ROMA. Il sistema previdenziale italiano è in «equilibrio» e non c'è nessun bisogno di una nuova riforma delle pensioni. Lo ha detto ieri il presidente dell'Inps, Antonio Mastropasqua, presentando alla Camera i dati dell'Istituto per il 2008. L'anno scorso i conti dell'istituto di previdenza hanno infatti registrato un avanzo economico di oltre 11 miliardi di euro con un incremento del 60 per cento sul 2007. Nella stessa occasione anche il ministro del Welfare, Maurizio Sacconi, ha assicurato che non ci sarà per ora nessun intervento sulle pensioni, neanche l'innalzamento dell'età per le donne.

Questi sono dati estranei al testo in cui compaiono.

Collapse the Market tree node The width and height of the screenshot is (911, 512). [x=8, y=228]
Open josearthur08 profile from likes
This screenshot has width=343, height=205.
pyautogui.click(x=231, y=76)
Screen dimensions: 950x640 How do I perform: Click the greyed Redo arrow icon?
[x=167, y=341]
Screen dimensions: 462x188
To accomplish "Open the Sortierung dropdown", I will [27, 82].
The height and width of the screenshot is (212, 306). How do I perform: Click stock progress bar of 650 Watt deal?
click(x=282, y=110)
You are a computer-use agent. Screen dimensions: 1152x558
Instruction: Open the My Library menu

«Penso che questo non sia il momento delle riforme strutturali», ha detto il ministro, perché «si aggiungerebbe insicurezza a insicurezza». Per Sacconi i ceti più vulnerabili sono infatti ora i cinquantenni che perdono il lavoro e che non potrebbero attendere la pensione senza alcun reddito. Motivo per cui «non siamo in condizione di alzare il requisito» per ottenere la pensione. E a chi gli chiede di un possibile innalzamento dell'età pensionabile per le donne, il ministro si limita a rispondere che «non è il tempo delle riforme neanche in questo settore».

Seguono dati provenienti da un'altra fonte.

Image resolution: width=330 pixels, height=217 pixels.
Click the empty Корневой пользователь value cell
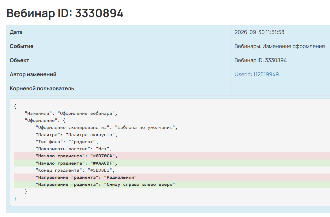[x=280, y=88]
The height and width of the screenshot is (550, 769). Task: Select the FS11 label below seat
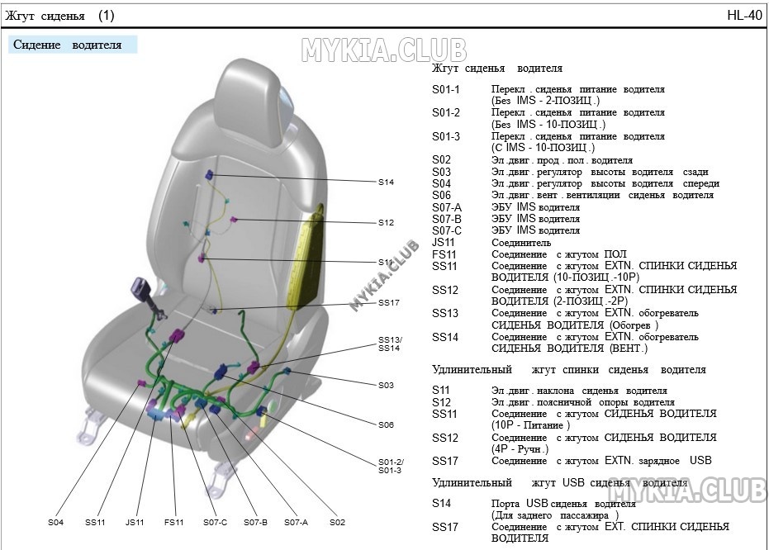click(x=173, y=523)
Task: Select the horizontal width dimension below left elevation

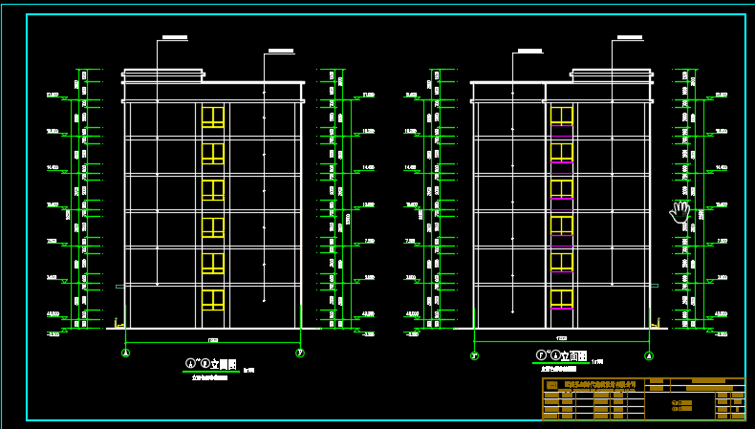Action: coord(212,341)
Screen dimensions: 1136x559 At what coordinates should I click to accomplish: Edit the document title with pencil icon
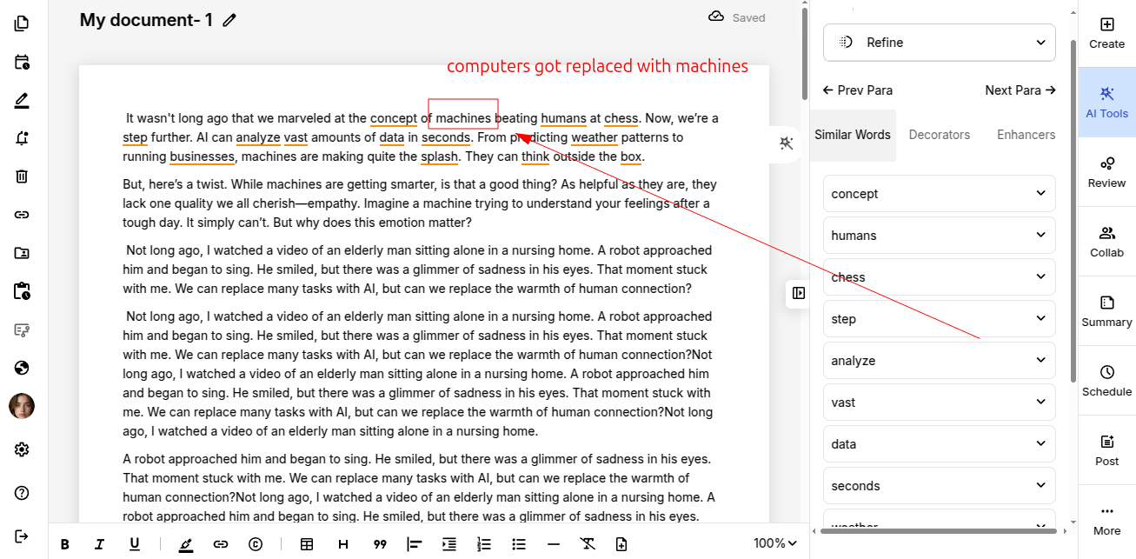[229, 20]
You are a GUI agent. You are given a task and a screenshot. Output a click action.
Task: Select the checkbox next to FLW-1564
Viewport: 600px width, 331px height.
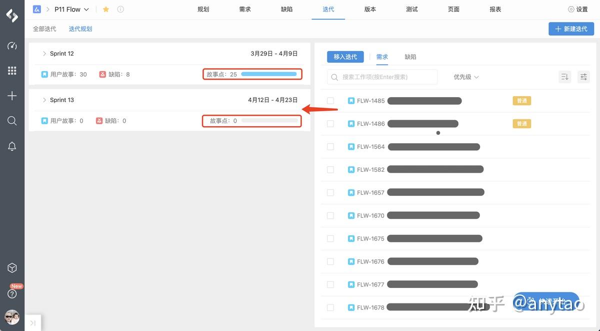(x=331, y=146)
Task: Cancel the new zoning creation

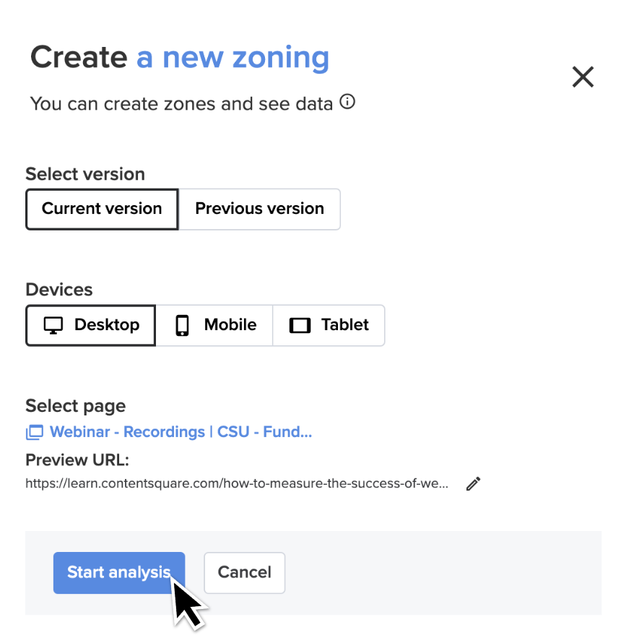Action: tap(244, 572)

Il presidente della Camera, Gianfranco Fini, aprendo i lavori, ha invece definito la riforma «doverosa» ma solo attraverso un patto generazionale condiviso dalle forze sociali che utilizzasse le risorse per un «più moderno sistema di welfare».

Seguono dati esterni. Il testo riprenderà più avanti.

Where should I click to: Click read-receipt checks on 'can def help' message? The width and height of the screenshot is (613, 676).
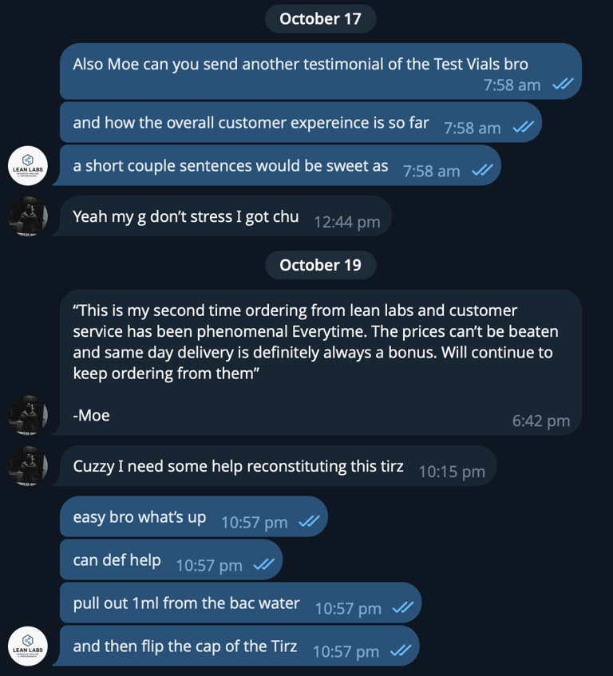(263, 565)
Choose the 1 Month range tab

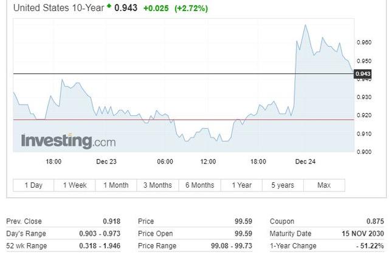[x=115, y=185]
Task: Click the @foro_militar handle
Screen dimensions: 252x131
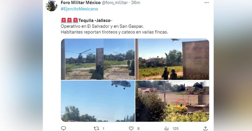Action: coord(115,3)
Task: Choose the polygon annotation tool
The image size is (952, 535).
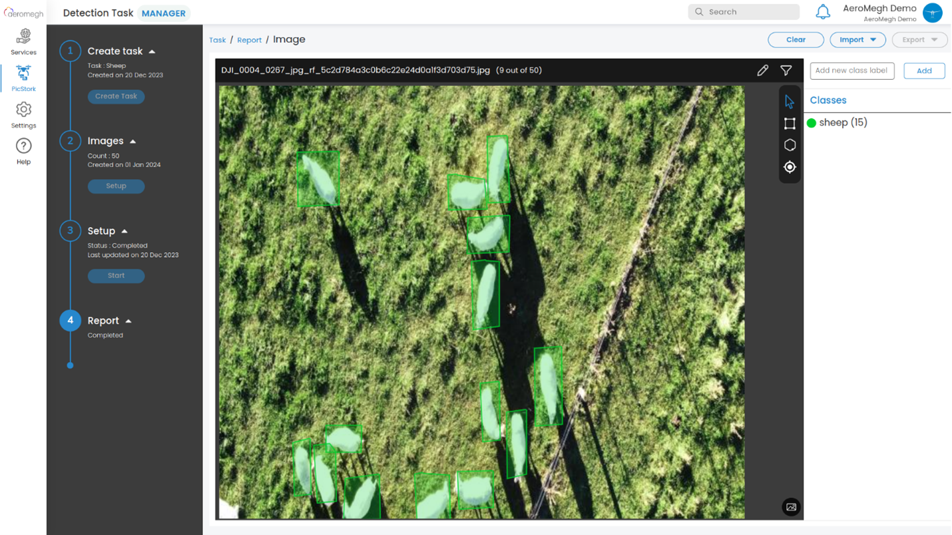Action: (x=790, y=145)
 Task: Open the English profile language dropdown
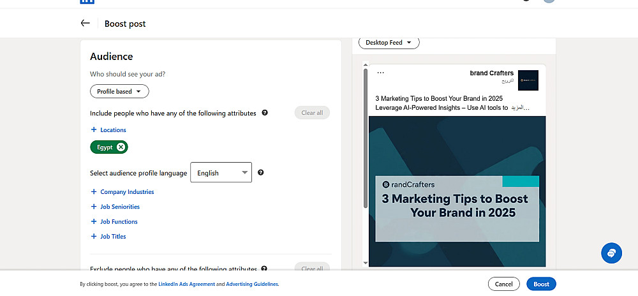pyautogui.click(x=221, y=172)
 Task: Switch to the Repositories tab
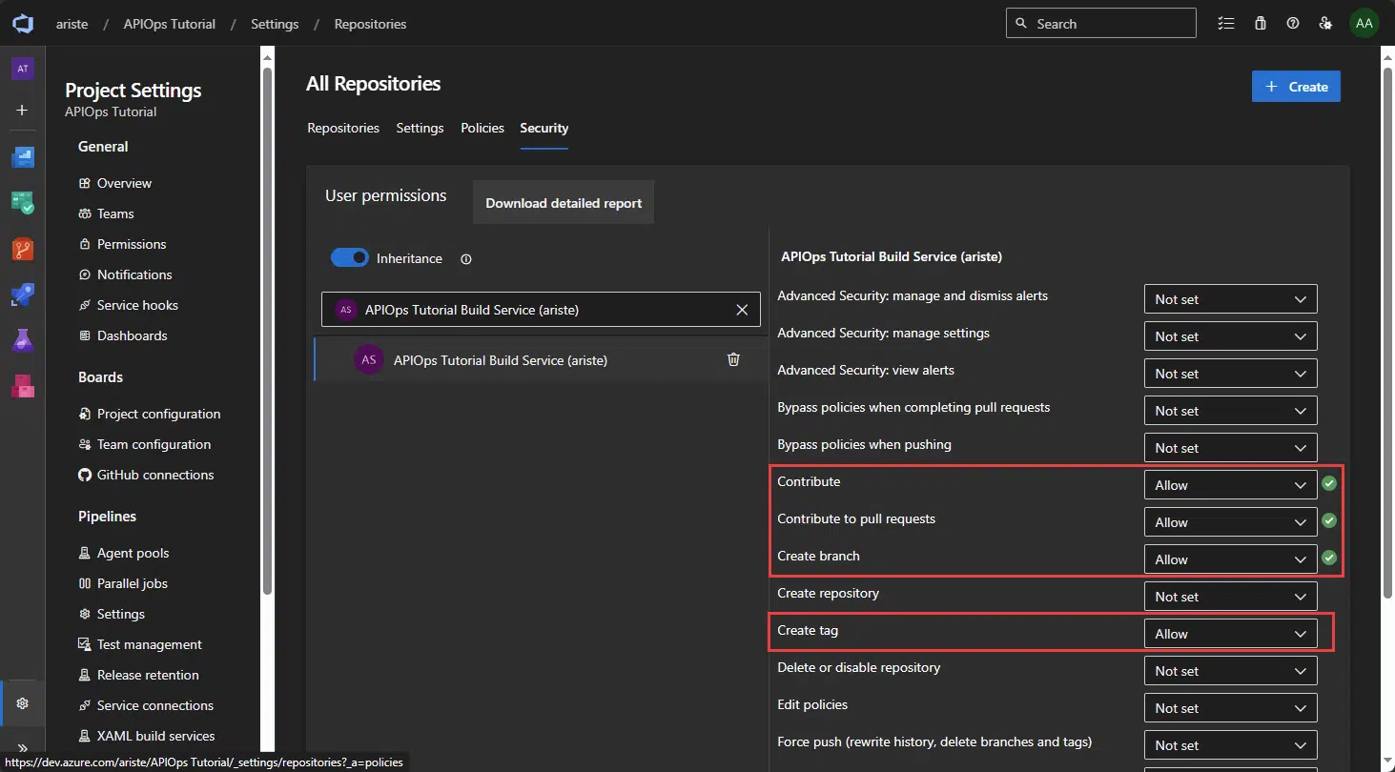coord(343,128)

Sui buoni risultati di gestione dell'Inps per il 2008 - si legge nel Rapporto presentato ieri - ha influito la crescita delle entrate contributive (+5,6% a 144.653 milioni di euro) superiore all'aumento delle spese per pensioni (166.805 milioni con un +2,8%). L'aumento delle entrate è dovuto all'incremento degli iscritti (231.000 in più rispetto al 2007) ma anche all'aumento dell'aliquota per i lavoratori autonomi e i parasubordinati, alla lotta all'evasione e elusione contributiva e al recupero di crediti per 5.131 milioni di euro (+18,9% sul 2007). Motivo per cui Cesare Damiano sottolinea che il risanamento del bilancio dell'Inps è merito del governo Prodi. Un risultato, sostiene l'ex ministro del Lavoro, «del protocollo del welfare del luglio 2007 e della lotta all'evasione». Nel rapporto Inps si segnala invece l'aumento della casa integrazione. Nell'anno sono stati erogati 700.000 trattamenti di cassa integrazione per un totale di oltre 223 milioni di ore (+24% sul 2007) mentre gli assegni di disoccupazione hanno riguardato 1,4 milioni di persone e una spesa di 4.458 milioni di euro. Ovviamente soddisfatti i sindacati per il «no» alla riforma di Inps e Sacconi. Bene Sacconi, sottolinea Morena Piccinini, segretario confederale Cgil, «che non ci sia bisogno di riforme strutturali noi lo diciamo da tempo». Il segretario della Cisl, Raffaele Bonanni, apprezza le parole del ministro e chiede di aumentare i contributi dei lavoratori atipici per garantirgli pensioni più adeguate. Il numero uno della Uil, Luigi Angeletti, ribadisce invece che «la riforma non serve» e che la quantità di contributi pagati «è sufficiente per pagare pensioni più alte».(a.p.)